**** TEXTAUSZUG

Fall Nr. 80

 

Volleyball

Schlüsselsatz: Nach ca. 3 Minuten lässt die Gruppe, die ohne Lehrerin übt, das Prellen weg.
Stufe: Sekundarstufe II
Bewegungsfeld: Spielen
Disziplin/Sportart: Sportunterricht
Inhalte präsentieren: Vorzeigen-Nachmachen; Darbieten und Demonstrieren
Mit Schüler*innen interagieren: Beobachten – Beurteilen – Korrigieren und Feedback geben
Textsorte: Didaktischer Text

Fallbeschreibung:

(a) 11. Klasse, Lehrerseminar, 11 Schülerinnen. Lektionsthema: Volleyball (Vorbereitung auf die Volleynacht). Nach einem intensiven Aufwärmen (Fangspiel) üben jeweils zwei Spielerinnen zusammen das obere Zuspiel. Eine der Schülerinnen jongliert den Ball, während die andere einmal um diese herum springt, um dann den Ball zu übernehmen.
(b) Anschliessend teilt die Lehrerin die Klasse in zwei Gruppen auf und erklärt die folgende Übung: Eine Schülerin prellt den Ball so stark auf den Boden, dass eine zweite darunterlaufen kann, um einen Pass an eine Dritte zu spielen, die mit einen Smash über das Netz abschliesst. Die Lehrerin erinnert an ein Parcours, den sie letzte Woche gemacht haben, wo die selbe Übung auch vorgekommen ist.
(c) Lehrerin: "Die restlichen Schülerinnen sammeln die Bälle ein und legen sie in die Ballwagen. Etwa 5 mal und dann wechseln. Die Idee ist, wenn ihr es mehrmals nacheinander machen müsst, dass ihr eher ein Gefühl für die Flugbahn bekommt. Das ist gleich wie im Spiel, die Abnahmen sind meist schlecht und dann müsst ihr auch ziemlich rennen, damit ihr an den Ball kommt".

********

#### [AUFGABENSTELLUNG 1]
Bitte schreiben Sie aus den Datensätzen alles von der Zeile mit „This screenshot has height=680, width=553.“ bis hinunter zur Zeile mit „I will 560,47.“ unverändert ab, beide Zeilen eingeschlossen.

**** DATEN

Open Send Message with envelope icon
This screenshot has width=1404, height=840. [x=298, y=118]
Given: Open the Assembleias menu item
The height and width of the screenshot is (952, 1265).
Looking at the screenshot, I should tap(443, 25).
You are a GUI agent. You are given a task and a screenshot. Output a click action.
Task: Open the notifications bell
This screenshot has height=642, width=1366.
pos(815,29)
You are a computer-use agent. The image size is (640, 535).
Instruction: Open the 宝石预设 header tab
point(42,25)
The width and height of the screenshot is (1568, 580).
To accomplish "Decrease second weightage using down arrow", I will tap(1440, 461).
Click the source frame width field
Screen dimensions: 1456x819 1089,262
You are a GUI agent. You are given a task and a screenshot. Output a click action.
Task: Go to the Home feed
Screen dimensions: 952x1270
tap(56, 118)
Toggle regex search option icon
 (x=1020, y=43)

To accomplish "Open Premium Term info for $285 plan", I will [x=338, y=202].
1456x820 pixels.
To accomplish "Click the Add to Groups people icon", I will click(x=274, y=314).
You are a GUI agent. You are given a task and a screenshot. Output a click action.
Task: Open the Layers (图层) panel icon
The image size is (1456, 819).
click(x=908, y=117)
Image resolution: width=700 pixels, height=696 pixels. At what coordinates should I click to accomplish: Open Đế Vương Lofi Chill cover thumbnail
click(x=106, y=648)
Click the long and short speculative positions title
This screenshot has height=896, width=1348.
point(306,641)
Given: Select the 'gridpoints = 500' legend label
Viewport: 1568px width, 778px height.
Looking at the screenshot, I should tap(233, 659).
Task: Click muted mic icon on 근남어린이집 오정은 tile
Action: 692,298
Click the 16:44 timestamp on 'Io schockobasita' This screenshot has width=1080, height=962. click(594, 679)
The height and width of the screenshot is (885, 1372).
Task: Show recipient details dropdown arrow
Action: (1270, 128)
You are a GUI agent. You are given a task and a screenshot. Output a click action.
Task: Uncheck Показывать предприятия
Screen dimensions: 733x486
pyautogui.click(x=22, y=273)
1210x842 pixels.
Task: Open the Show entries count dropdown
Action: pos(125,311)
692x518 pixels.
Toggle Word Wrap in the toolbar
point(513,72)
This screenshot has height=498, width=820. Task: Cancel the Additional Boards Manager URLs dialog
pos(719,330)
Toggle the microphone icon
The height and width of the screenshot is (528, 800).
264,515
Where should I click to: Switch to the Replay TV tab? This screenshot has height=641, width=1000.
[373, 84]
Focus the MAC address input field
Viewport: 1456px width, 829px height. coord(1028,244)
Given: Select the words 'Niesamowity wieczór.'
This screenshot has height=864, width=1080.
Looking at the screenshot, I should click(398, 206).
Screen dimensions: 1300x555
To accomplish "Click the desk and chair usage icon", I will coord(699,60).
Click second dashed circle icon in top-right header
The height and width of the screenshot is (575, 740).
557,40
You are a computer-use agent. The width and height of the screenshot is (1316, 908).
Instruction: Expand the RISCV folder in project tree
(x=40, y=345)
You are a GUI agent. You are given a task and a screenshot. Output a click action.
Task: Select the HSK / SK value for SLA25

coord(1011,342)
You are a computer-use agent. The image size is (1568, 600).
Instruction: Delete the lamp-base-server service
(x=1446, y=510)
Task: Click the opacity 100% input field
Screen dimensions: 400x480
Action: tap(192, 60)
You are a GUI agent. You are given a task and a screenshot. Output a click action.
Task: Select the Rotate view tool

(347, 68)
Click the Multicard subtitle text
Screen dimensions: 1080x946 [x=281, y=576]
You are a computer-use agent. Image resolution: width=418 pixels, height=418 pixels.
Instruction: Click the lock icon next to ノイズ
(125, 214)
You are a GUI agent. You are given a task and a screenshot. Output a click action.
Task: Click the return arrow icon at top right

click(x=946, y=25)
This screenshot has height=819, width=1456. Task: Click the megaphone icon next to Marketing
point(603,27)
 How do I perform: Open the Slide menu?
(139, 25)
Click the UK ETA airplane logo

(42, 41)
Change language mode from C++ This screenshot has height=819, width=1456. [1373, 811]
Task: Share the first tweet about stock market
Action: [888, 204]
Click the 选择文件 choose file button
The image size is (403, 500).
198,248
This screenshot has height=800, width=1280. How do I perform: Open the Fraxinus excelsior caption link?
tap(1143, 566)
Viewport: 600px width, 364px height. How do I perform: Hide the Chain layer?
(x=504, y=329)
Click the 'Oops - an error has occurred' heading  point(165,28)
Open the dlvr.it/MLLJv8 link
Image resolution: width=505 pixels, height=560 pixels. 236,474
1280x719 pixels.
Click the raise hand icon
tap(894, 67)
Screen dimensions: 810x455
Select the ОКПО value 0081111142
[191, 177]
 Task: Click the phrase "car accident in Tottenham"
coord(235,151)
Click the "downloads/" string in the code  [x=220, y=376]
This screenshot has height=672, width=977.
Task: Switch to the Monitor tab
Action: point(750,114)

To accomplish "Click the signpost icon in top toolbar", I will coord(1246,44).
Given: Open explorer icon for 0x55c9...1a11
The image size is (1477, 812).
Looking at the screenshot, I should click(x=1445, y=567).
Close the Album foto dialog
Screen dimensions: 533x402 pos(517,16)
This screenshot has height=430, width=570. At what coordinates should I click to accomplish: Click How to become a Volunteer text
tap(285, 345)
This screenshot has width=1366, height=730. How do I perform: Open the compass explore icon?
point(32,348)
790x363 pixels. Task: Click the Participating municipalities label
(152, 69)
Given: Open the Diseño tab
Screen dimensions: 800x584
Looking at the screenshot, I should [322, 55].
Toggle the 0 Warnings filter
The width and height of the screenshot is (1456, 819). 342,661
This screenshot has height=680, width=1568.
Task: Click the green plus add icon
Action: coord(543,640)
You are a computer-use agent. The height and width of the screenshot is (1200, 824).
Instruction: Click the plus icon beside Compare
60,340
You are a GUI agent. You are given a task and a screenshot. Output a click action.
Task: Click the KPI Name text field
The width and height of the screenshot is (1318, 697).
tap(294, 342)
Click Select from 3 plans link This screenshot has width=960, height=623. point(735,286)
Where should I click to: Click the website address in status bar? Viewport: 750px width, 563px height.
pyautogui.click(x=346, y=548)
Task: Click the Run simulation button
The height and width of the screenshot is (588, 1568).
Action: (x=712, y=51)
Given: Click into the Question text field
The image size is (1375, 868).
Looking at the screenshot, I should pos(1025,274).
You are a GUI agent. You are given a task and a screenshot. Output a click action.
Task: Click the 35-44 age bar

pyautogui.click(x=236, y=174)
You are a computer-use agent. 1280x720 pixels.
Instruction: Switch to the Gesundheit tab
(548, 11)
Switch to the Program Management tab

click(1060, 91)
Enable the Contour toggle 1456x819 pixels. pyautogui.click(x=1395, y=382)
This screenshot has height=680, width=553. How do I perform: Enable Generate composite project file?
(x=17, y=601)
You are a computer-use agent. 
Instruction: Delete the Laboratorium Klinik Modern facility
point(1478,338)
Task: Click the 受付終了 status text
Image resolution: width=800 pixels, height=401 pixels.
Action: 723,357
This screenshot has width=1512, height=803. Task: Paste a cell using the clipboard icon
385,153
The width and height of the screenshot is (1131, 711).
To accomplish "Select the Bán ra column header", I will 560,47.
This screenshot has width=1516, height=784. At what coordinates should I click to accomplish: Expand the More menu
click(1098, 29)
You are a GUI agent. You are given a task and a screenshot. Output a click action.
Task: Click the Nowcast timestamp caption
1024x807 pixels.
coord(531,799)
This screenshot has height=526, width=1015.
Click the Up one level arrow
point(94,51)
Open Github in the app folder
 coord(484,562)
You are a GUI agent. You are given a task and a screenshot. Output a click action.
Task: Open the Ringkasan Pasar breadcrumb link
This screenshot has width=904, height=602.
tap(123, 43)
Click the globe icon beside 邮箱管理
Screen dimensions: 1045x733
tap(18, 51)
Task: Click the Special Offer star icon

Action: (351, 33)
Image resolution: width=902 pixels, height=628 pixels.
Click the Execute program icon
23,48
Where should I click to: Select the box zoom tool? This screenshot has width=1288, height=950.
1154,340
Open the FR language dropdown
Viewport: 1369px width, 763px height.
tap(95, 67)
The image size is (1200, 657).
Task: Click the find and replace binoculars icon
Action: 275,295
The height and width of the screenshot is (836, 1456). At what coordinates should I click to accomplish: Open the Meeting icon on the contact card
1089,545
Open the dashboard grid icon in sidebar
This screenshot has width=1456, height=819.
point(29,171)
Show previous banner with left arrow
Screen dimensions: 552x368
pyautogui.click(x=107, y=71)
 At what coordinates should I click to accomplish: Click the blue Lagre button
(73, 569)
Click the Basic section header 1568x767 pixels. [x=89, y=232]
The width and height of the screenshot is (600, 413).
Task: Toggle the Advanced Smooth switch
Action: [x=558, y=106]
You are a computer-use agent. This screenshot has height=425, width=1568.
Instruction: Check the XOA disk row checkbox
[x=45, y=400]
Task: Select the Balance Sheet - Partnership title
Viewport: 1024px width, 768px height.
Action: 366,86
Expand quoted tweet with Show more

********

#### [AUFGABENSTELLUNG 2]
Geben Sie den Textauszug von „(a) 11. Klasse, Lehrerseminar, 11“ bis hinunter zu „auch vorgekommen ist.“ erneut wieder und setzen Sie dabei überall „Trainerin“ an die Stelle von „Lehrerin“.

#### [MUSTERLÖSUNG 1]
This screenshot has height=680, width=553. How do I perform: Enable Generate composite project file?
(x=17, y=601)
You are a computer-use agent. 
Instruction: Delete the Laboratorium Klinik Modern facility
point(1478,338)
Task: Click the 受付終了 status text
Image resolution: width=800 pixels, height=401 pixels.
Action: 723,357
This screenshot has width=1512, height=803. Task: Paste a cell using the clipboard icon
385,153
The width and height of the screenshot is (1131, 711).
To accomplish "Select the Bán ra column header", I will 560,47.

#### [MUSTERLÖSUNG 2]
(a) 11. Klasse, Lehrerseminar, 11 Schülerinnen. Lektionsthema: Volleyball (Vorbereitung auf die Volleynacht). Nach einem intensiven Aufwärmen (Fangspiel) üben jeweils zwei Spielerinnen zusammen das obere Zuspiel. Eine der Schülerinnen jongliert den Ball, während die andere einmal um diese herum springt, um dann den Ball zu übernehmen.
(b) Anschliessend teilt die Trainerin die Klasse in zwei Gruppen auf und erklärt die folgende Übung: Eine Schülerin prellt den Ball so stark auf den Boden, dass eine zweite darunterlaufen kann, um einen Pass an eine Dritte zu spielen, die mit einen Smash über das Netz abschliesst. Die Trainerin erinnert an ein Parcours, den sie letzte Woche gemacht haben, wo die selbe Übung auch vorgekommen ist.